— START RECORDS SUPPLIED —

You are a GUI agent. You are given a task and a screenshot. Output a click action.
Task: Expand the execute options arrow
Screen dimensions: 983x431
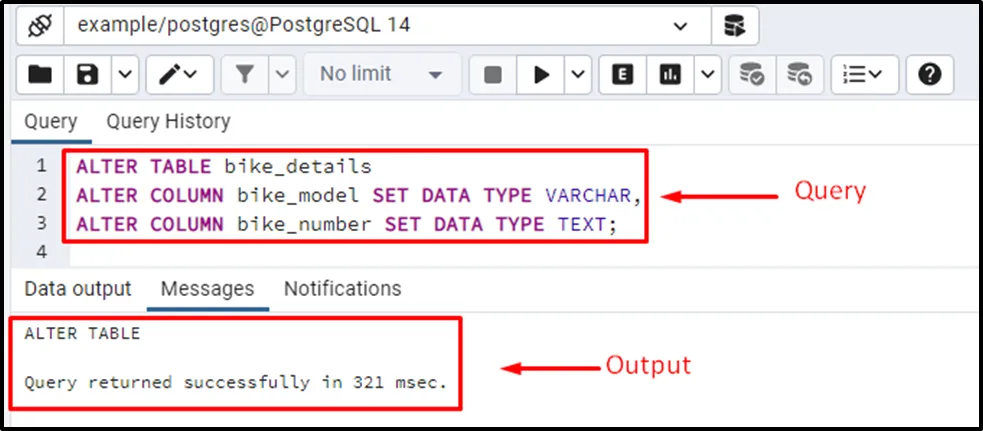click(x=579, y=74)
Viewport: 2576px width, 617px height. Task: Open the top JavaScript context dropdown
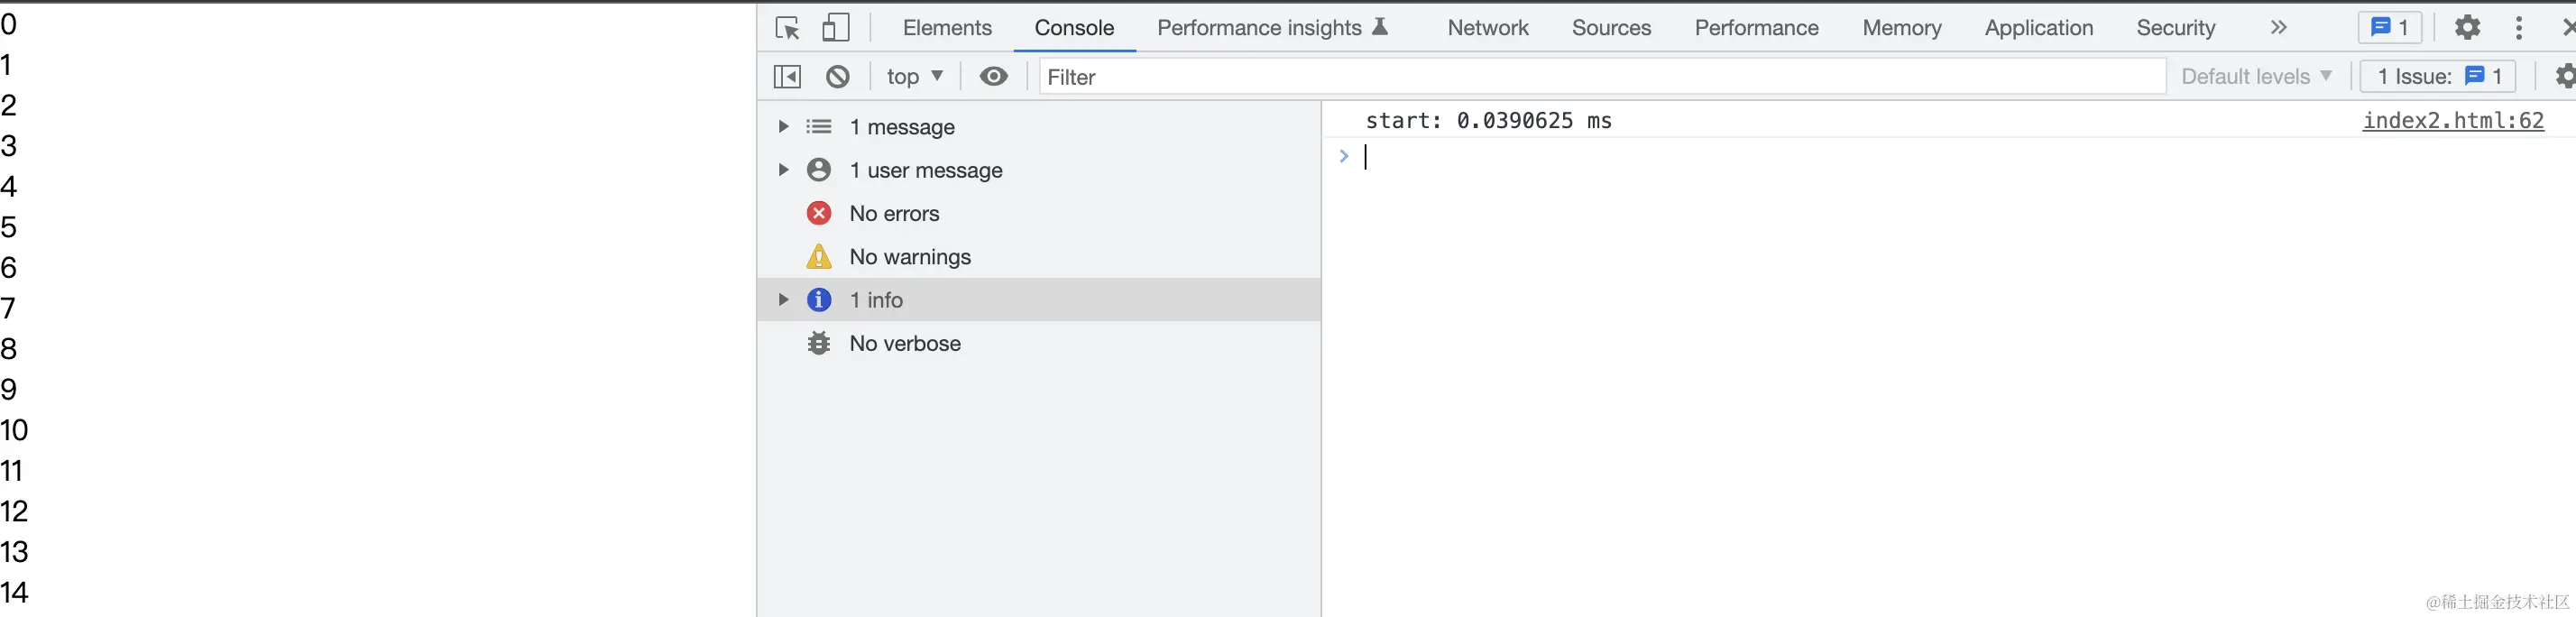pos(914,77)
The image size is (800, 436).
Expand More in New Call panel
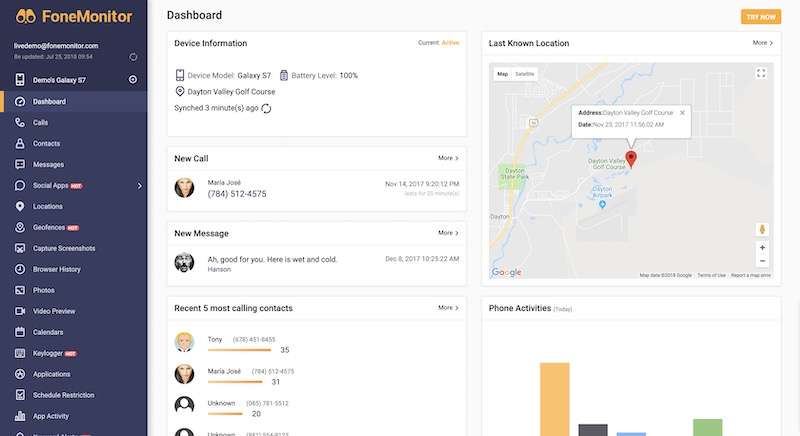[448, 158]
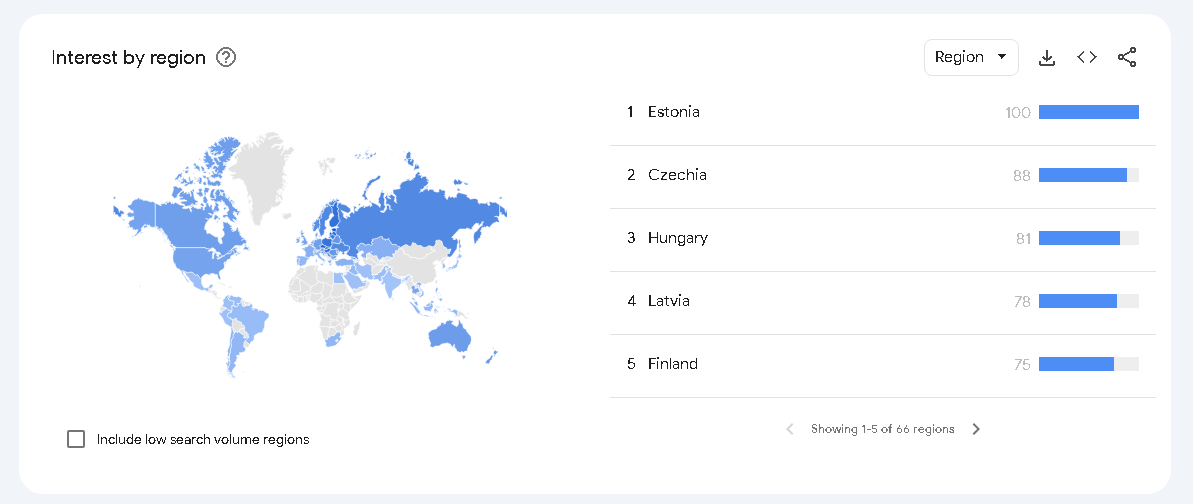1193x504 pixels.
Task: Select Estonia in the region list
Action: [673, 112]
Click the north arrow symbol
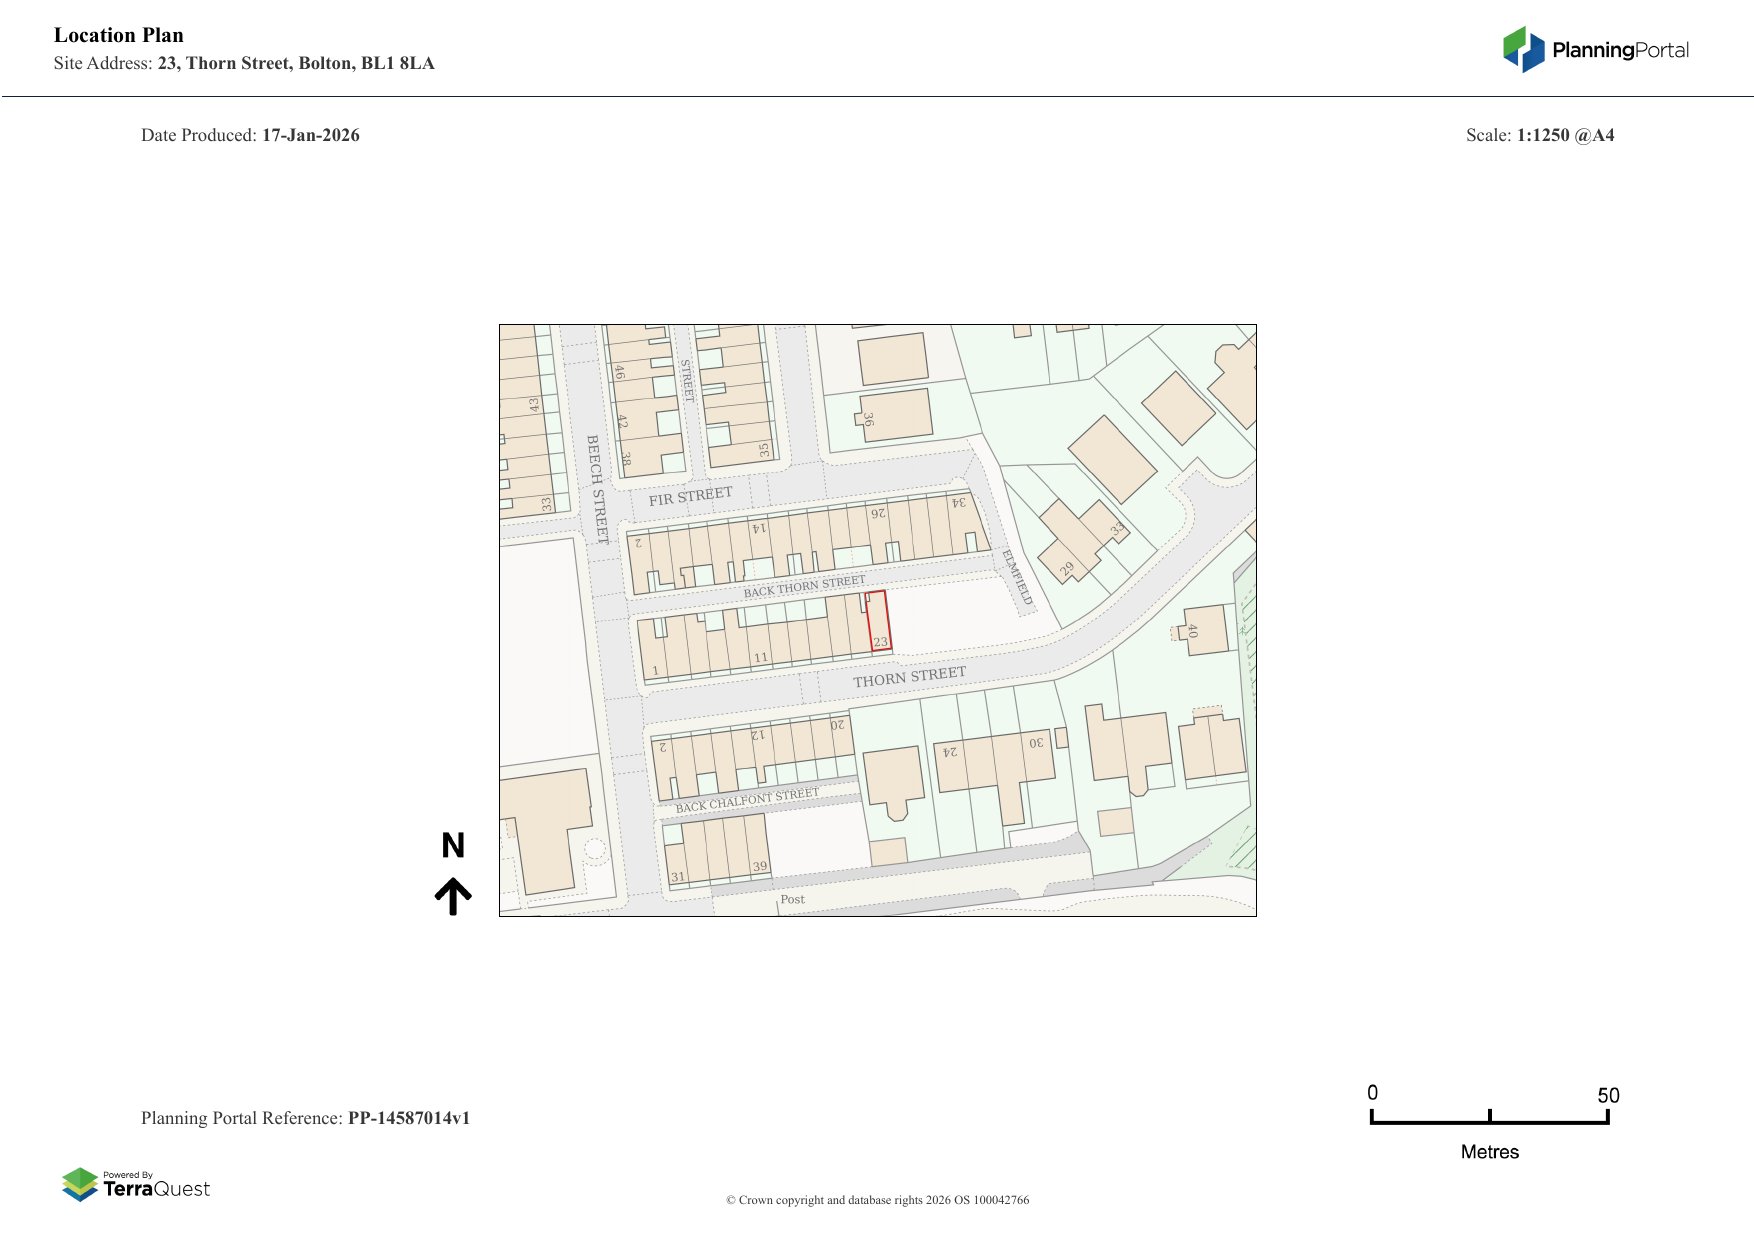The height and width of the screenshot is (1241, 1754). (x=453, y=896)
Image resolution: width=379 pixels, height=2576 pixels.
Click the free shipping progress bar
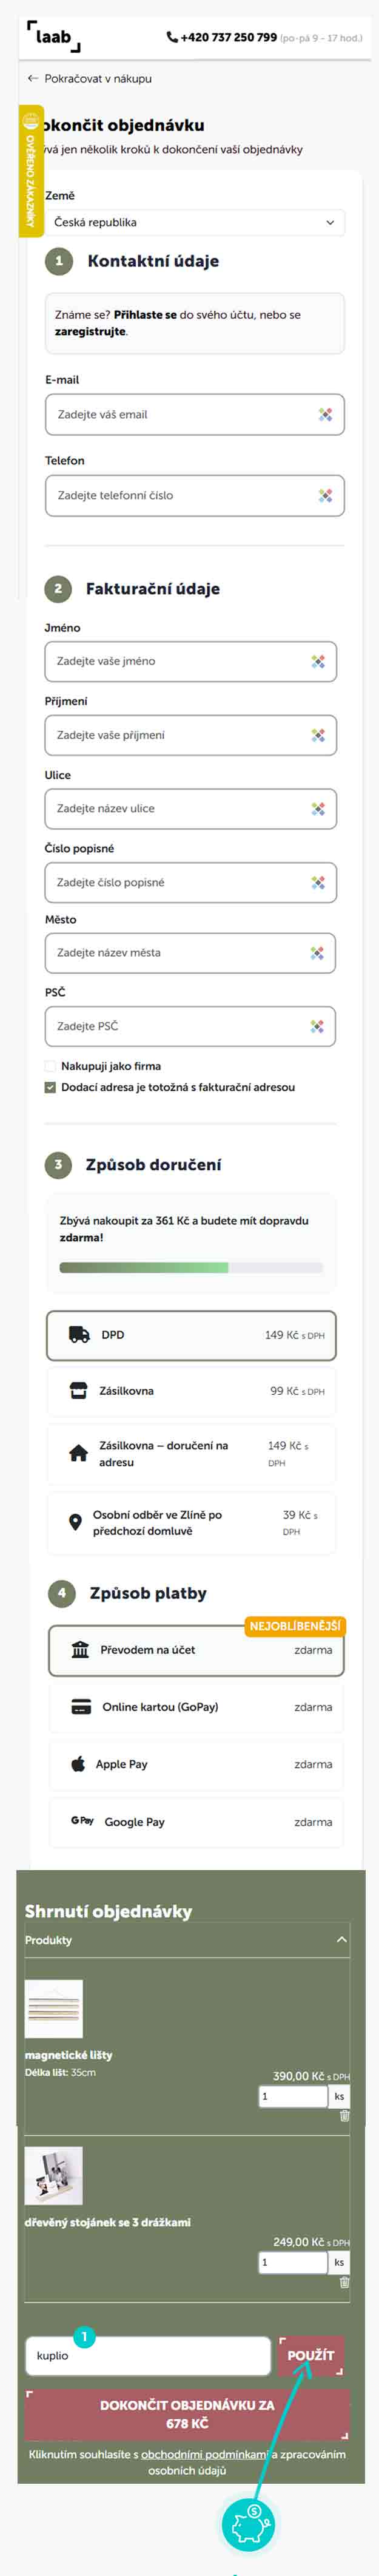191,1267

— END RECORDS SUPPLIED —

[WHAT YOU WILL DO] Copy out every line of the records that contains the word "Expand", counting only matches with the same capitalization.

[EXERCISE RESULT]
Task: Expand the execute options arrow
Expand More in New Call panel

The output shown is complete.